Anyone involved in operations or site reliability engineering (and, if you’re doing it right, Dev/Ops) will spend time on-call. The pager is both a boon and a curse, allowing you to see the pain points for your customers and your support teams at the expense of, sometimes, your sanity.

I’ve spent almost twenty years in tech, almost all that time in operations of some kind and carrying a pager. I have developed “Chris’ Laws of On-Call”, most of which will overlap with similar laws created consiously or unconsiously by anyone required to carry the weight of the pager.

This is a living list, and will be updated over time as long as I participate in on-call work.

I also accept suggestions from my Brothers and Sisters of the Pager, members official and unofficial of the Order of the Interrupted Sleep Cycle, and those recovering from Pager Beep Exhaustion.

Chris’ First Law of On-Call

We do not talk about Chris’ First Law of On-Call.

Chris’ Second Law of On-Call

If the person handing over to you from the previous shift has nothing to hand over, you’re gonna have a bad time.

This is like rolling the 1s out of your D&D dice.

If no issues are handed over, then it’s less likely that things are functioning correctly than it is there are pent-up issues waiting to explode your pager.

Chris’ Third Law of On-Call

If you wait to involve others when you get in over your head while on-call, it will require more bailing of the metiphorical waters of alarms for everyone than if you call for help as soon as you are in trouble.
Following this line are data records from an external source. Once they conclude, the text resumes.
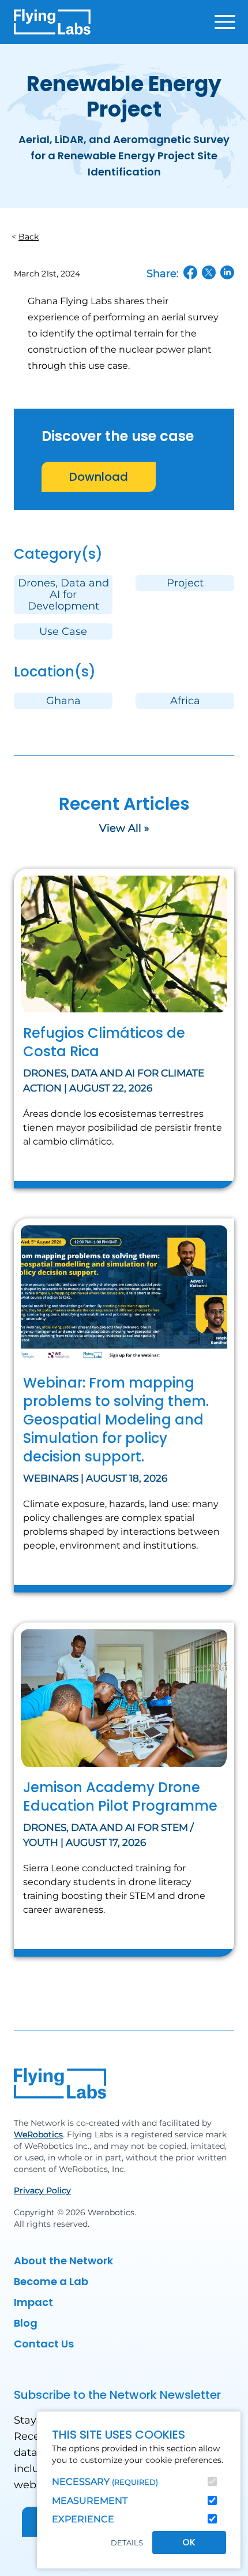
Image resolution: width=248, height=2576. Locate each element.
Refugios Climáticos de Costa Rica (104, 1042)
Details (127, 2542)
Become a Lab (51, 2281)
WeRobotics (38, 2134)
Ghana (63, 700)
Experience (83, 2519)
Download (98, 477)
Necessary (105, 2481)
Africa (185, 700)
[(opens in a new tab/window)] (190, 272)
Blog (25, 2323)
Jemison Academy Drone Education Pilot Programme (120, 1796)
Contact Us (44, 2343)
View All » (124, 828)
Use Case (63, 631)
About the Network (63, 2260)
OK (189, 2542)
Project (185, 583)
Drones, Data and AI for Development (63, 594)
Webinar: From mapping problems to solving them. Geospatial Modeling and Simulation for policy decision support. (116, 1419)
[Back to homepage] (52, 22)
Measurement (89, 2500)
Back (28, 236)
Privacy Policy (42, 2190)
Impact (33, 2302)
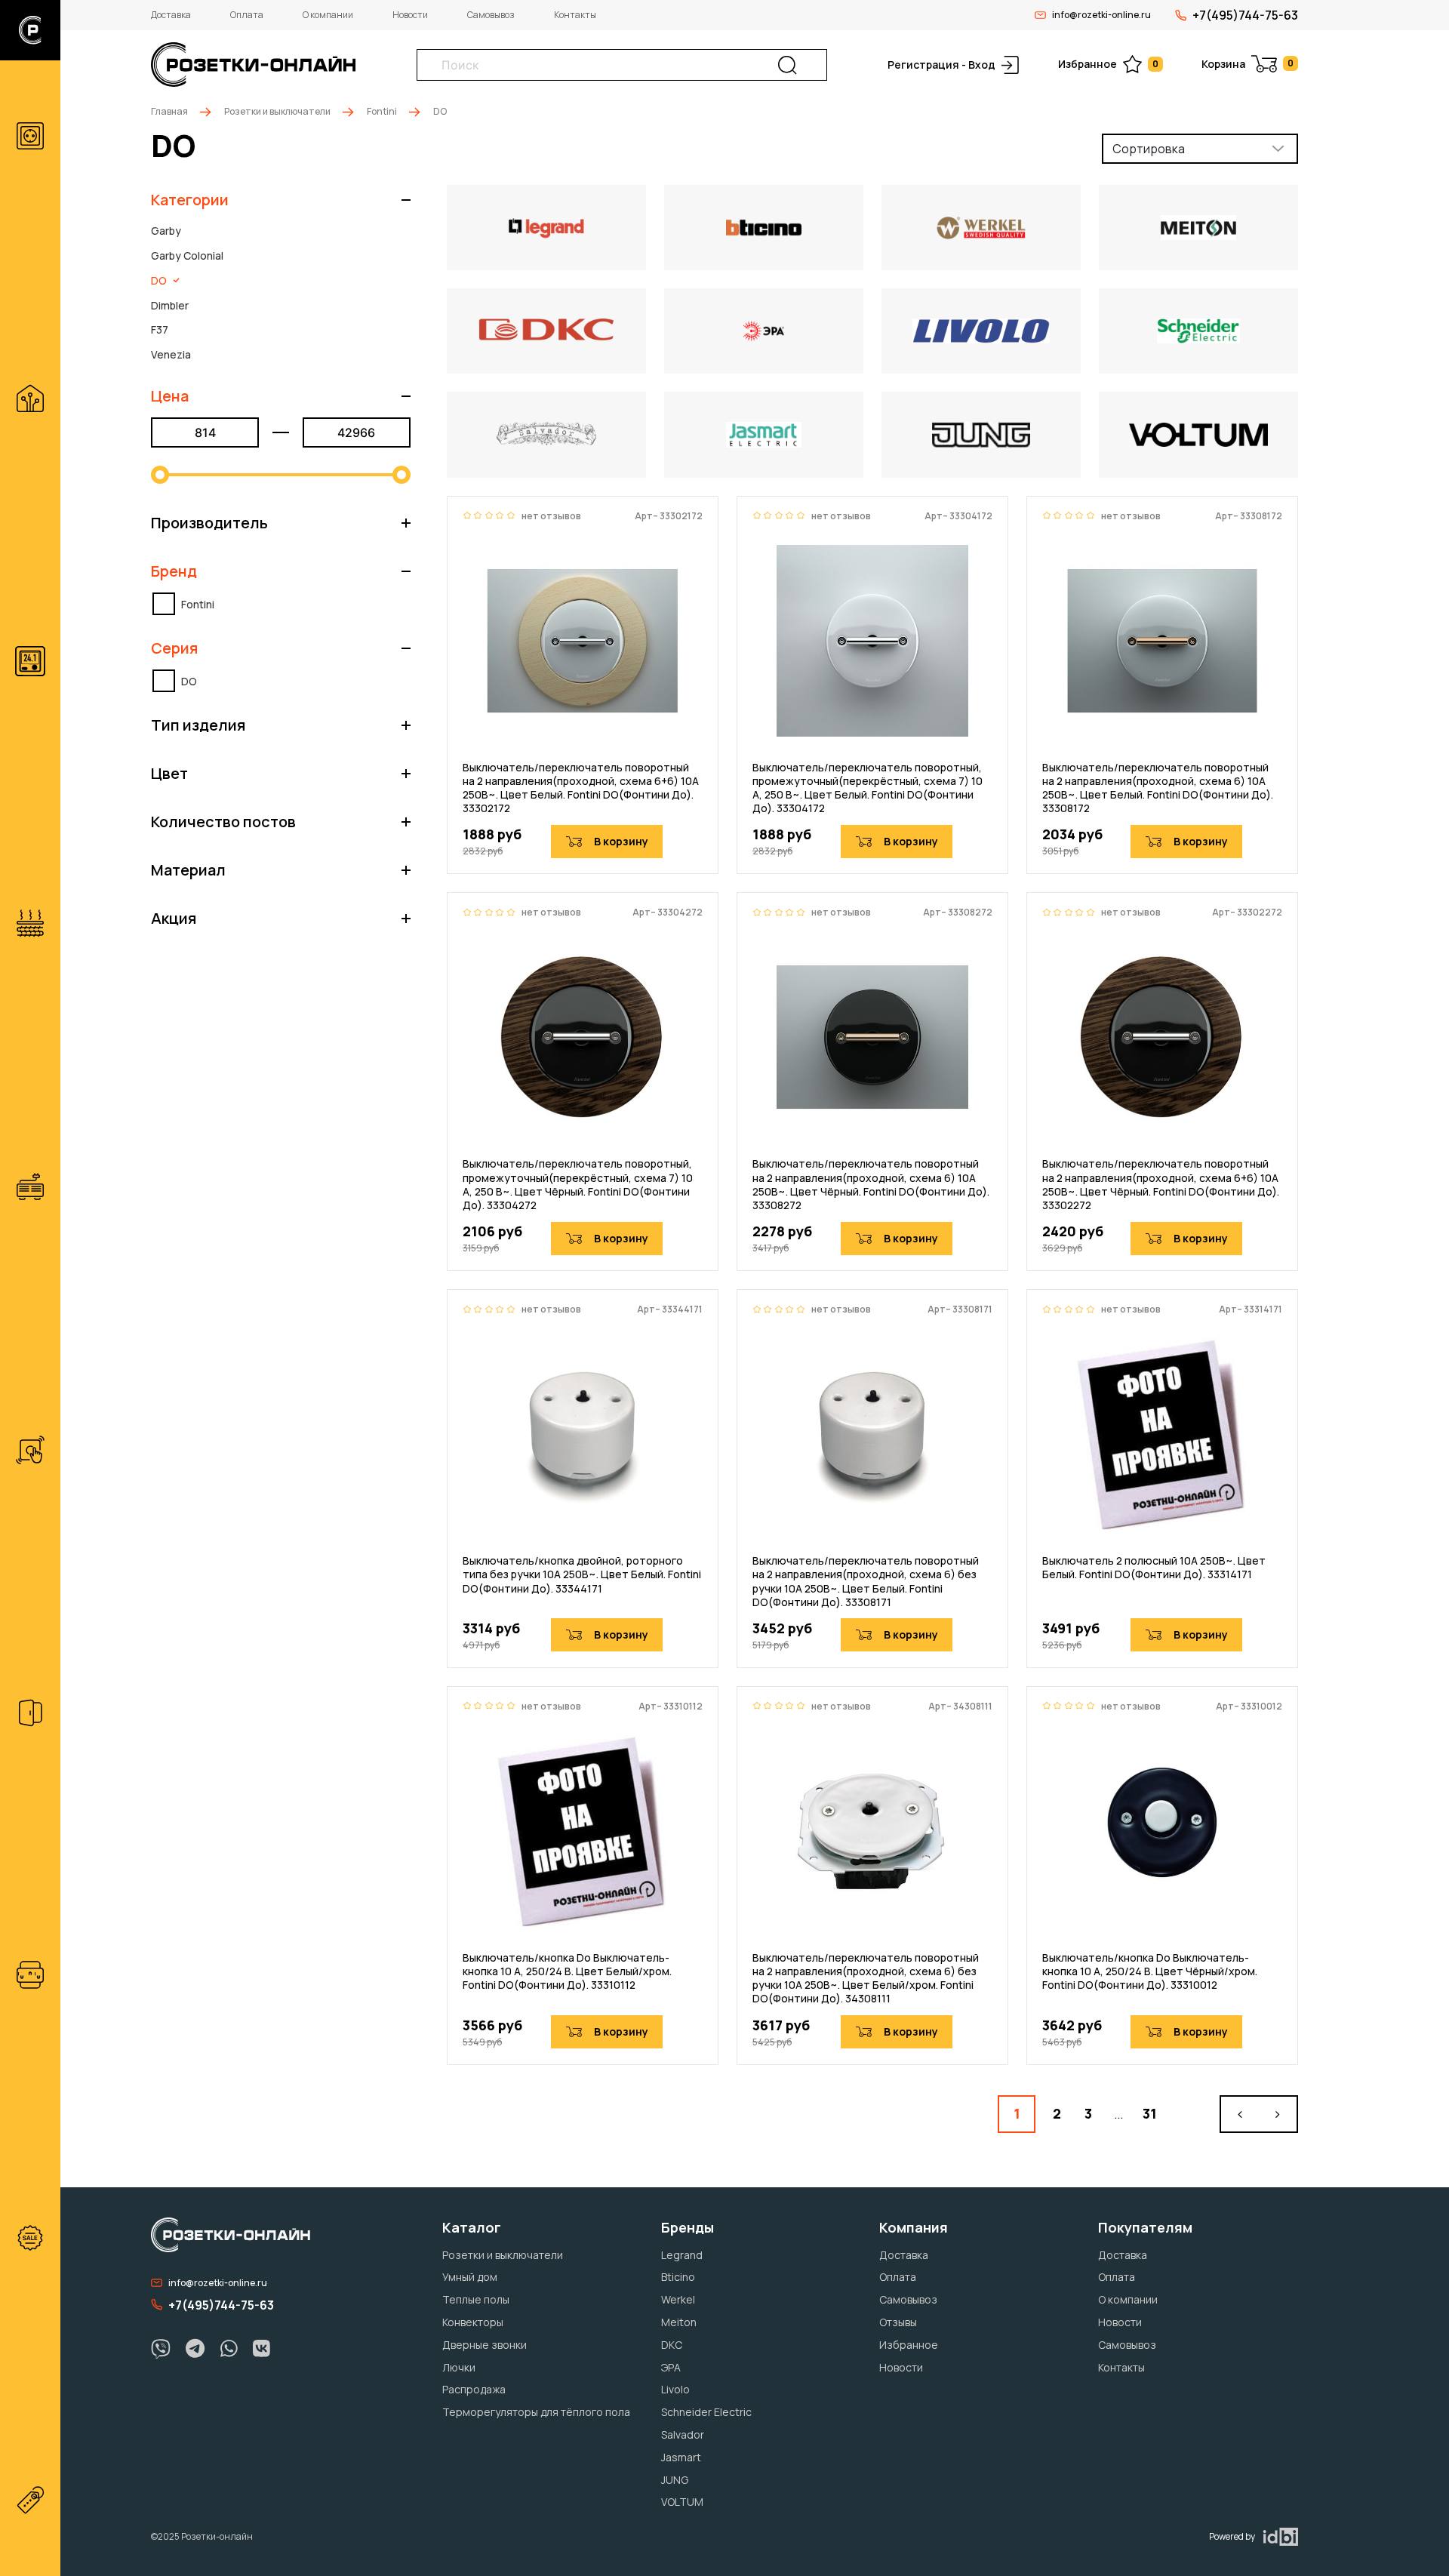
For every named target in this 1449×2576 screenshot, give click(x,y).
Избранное (1108, 64)
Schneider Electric (706, 2412)
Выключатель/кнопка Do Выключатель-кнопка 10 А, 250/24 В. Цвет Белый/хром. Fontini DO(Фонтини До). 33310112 (567, 1971)
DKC (671, 2344)
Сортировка (1148, 148)
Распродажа (474, 2389)
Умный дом (469, 2277)
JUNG (674, 2480)
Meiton (679, 2322)
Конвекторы (472, 2322)
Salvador (682, 2434)
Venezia (171, 354)
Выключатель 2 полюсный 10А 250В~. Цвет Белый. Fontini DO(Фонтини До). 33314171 (1154, 1567)
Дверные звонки (484, 2344)
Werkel (678, 2299)
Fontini (382, 111)
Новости (410, 14)
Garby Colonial (187, 255)
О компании (328, 14)
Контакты (575, 14)
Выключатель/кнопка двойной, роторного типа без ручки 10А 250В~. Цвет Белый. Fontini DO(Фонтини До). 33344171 (582, 1574)
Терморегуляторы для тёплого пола (536, 2412)
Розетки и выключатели (277, 111)
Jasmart (681, 2457)
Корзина (1247, 64)
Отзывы (898, 2322)
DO (159, 280)
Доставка (171, 14)
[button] (281, 200)
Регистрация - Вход (941, 64)
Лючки (458, 2367)
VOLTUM (682, 2501)
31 (1150, 2113)
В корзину (621, 841)
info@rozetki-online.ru (1101, 14)
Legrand (682, 2255)
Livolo (675, 2389)
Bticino (678, 2277)
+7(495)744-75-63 (1245, 15)
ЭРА (671, 2367)
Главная (169, 111)
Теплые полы (475, 2299)
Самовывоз (491, 14)
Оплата (246, 14)
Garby (166, 230)
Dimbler (170, 305)
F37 (159, 329)
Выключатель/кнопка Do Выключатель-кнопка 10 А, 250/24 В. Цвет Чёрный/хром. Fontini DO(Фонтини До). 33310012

One must not allow the alerts to gain dominance over oneself.

If one is at risk of being dominated by alerts, one must call one’s backup immediately.

Do not fear calling one’s backup for that is why they are there.

If one does not call one’s backup immediately, one and one’s backup will be cleaning up issues for HOURS.

Grow the Laws

Like a Book of Grudges maintained faithfully by Dwarven elders, this is a living list, and may grow over time. If you have suggestions for laws to be added to the list, feel free to submit them.